Pallavi Jaikishen, one of India’s few and finest couturiers, on all that it takes to put together a fashion show that’s worth being at India Couture Week
The flurry at Pallavi Jaikishen’s opulent Peddar Road store, Paraphernalia, isn’t unjustified. Three assistants and three office boys are getting the invitations sorted, packaged and ready to be delivered. These will be sent out to only those who have been accepted the previously sent letter of intent (to attend the designer’s show), and have confirmed on the telephone thereafter.
The large pink bags contain a letter personally signed by the designer, a kilo of the finest Belgian chocolate in the country (Napolean, made by Jaikishen’s son Chetan’s company, priced at Rs 2,000 a pop) and a set of organdie placemats and napkins, with cutwork and self-embroidery (made by her other son Yogi’s export house, priced above Rs 1,600). If Rs 4,000 per invitation makes you cringe with impecuniousness, you haven’t heard of India Couture Week.

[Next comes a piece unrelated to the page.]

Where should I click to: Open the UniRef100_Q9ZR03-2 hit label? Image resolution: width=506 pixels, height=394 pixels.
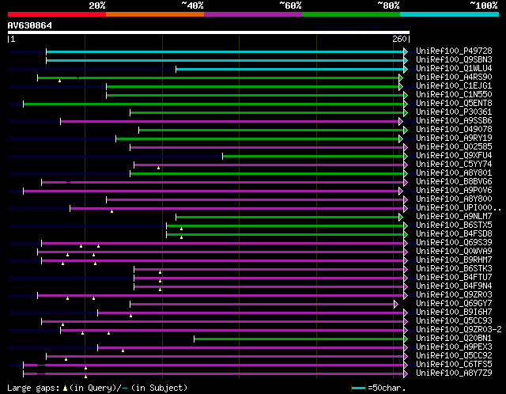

The country’s first couture week follows a decade after its first fashion week. It may be dipped in irony, since India is best known for her handiwork—elaborate embroideries, finely woven silks, gold threadwork—all the perquisites that our bountiful manual labour offers. But since ready-to-wear (or, as it’s fashionably called the world over, prêt-a-porter) was the order of the day in the USA and Europe, ready-to-wear it had to be for India too.
Finally, the Fashion Design Council of India roped in Mumbai socialite-cum-property magnate Sunny Dewan to spare a few crores on a three-year contract, and the HDIL India Couture Week was on its way. The celebration of ostentations began at the lawns of the Grand Hyatt, Mumbai, last Tuesday, September 16, amidst pouring rain and a dampener of an opening show by Ritu Kumar. It concludes tonight with shows by Manish Malhotra and Rohit Bal. Other participating designers include Tarun Tahiliani, JJ Valaya, Anamika Khanna, Varun Bahl, Manav Gangwani, Suneet Varma and Ashish Soni.